Montag, 30. August 2010

Wiedersehensfreude


War dann doch nicht so dramatisch wie befürchtet - mein Wiedereinstieg ins prekäre Arbeitsleben. Zwar schaufelte ich mich die erste Viertelstunde auf dem Fahrrad fluchend durch gigantische Schlammhalden, Pfützen so groß wie der Bodensee und mit einer Laune zum Davonfahren. Aber merkwürdig, etwa auf halber Strecke legte sich so eine Art Hebel in mir um, und plötzlich dachte ich: Du fährst jetzt da hin, wo du hingehörst. Irgendwie war das beruhigend. Keine Ahnung, wieso.

So richtig unwiderruflich legte sich der Hebel um, kurz nachdem Frau Übermop mir die Tür im Hinterhof zum Restaurant geöffnet hatte. Dieses allmorgendliche Türöffnen hat stets den gleichen fast ritualhaften Ablauf: Frau Übermop kommt die vier Stufen vom Restaurant herab, öffnet mit einer Hand die Tür, dreht sich bereits im Öffnen wieder ab mit dem Rücken zur Tür, stapft die vier Stufen wieder hoch, ich betrete den Hausflur und stapfe ihr hinterher, sie ruft durchs Treppenhaus "Morgen!", ich rufe zu Frau Übermops langem Rücken "Morgen!". Dann betreten wir das Lokal, erst sie, dann ich, sie geht zum Tresen, schrubbt dort irgendwas, ich stelle meinen Rucksack ab und fummele meine Sachen heraus; in der Zeit dreht sich Frau Übermop zu mir um und schaut mir zu. Erst in diesem Moment sehen wir einander zum ersten Mal an - nachdem also Frau Übermop genügend Zeit zum Mich-abchecken gehabt hat. Sie ist schon ein alter Fuchs, irgendwie.

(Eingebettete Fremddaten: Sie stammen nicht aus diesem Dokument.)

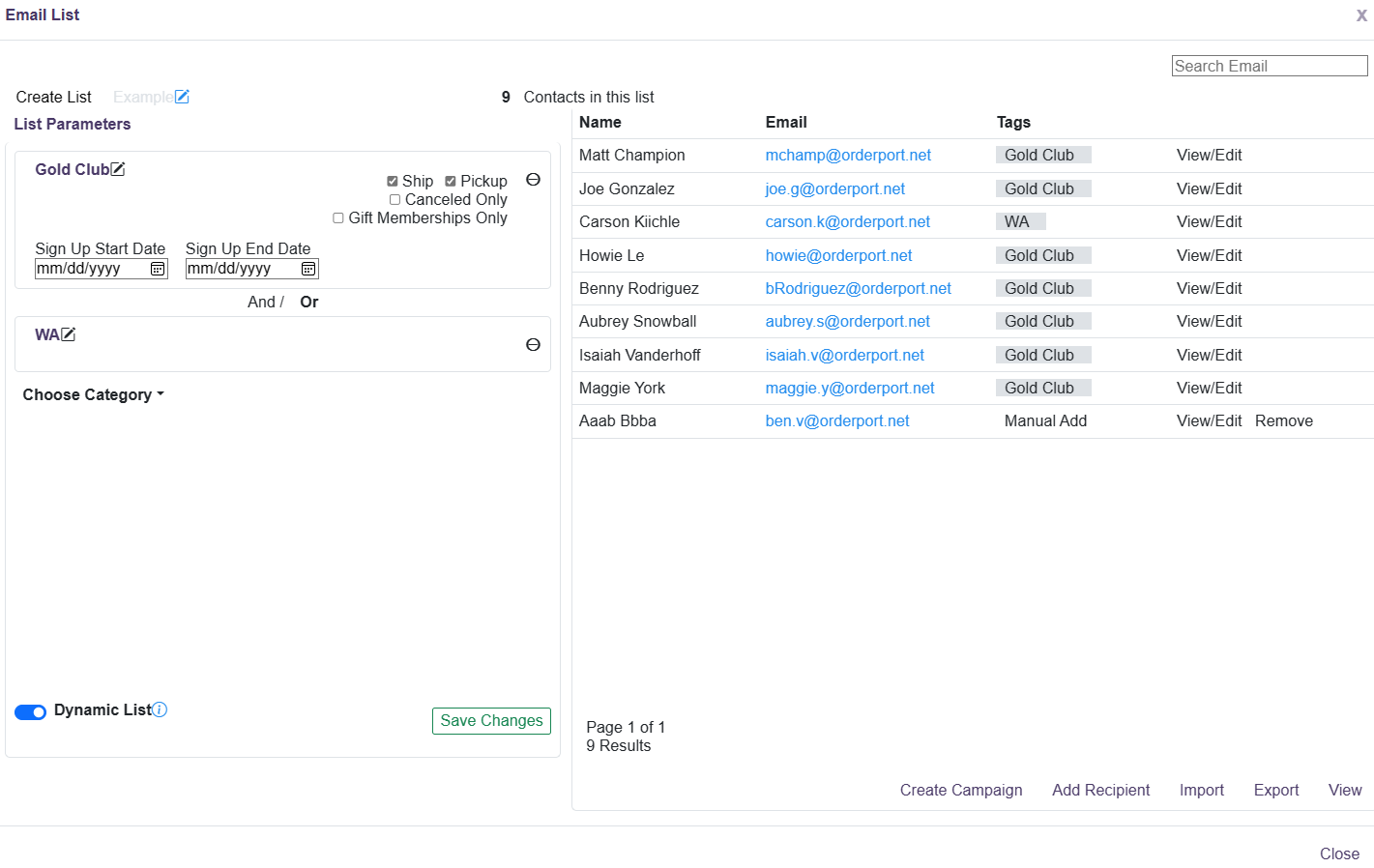Screen dimensions: 1374x868
Task: Remove the Gold Club parameter block
Action: pos(533,180)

Als sie sich heute früh vom Tresen weg zu mir umdrehte, habe ich in ihr Gesicht geschaut und gesehen, dass sie sich freute. Sie freute sich, dass ich wieder da war. Das mag jetzt nach nichts Besonderem klingen, aber bei Frau Übermop kommt das einem emotionalen Vulkanausbruch gleich; sie ist halt nun mal nicht exakt das, was man sich unter einem Emo-Knuddel vorstellt. Darum war es heute früh so etwas Besonderes, als ihr kerniges, markantes Gesicht vor Freude leuchtete. Es hat mich so froh gestimmt.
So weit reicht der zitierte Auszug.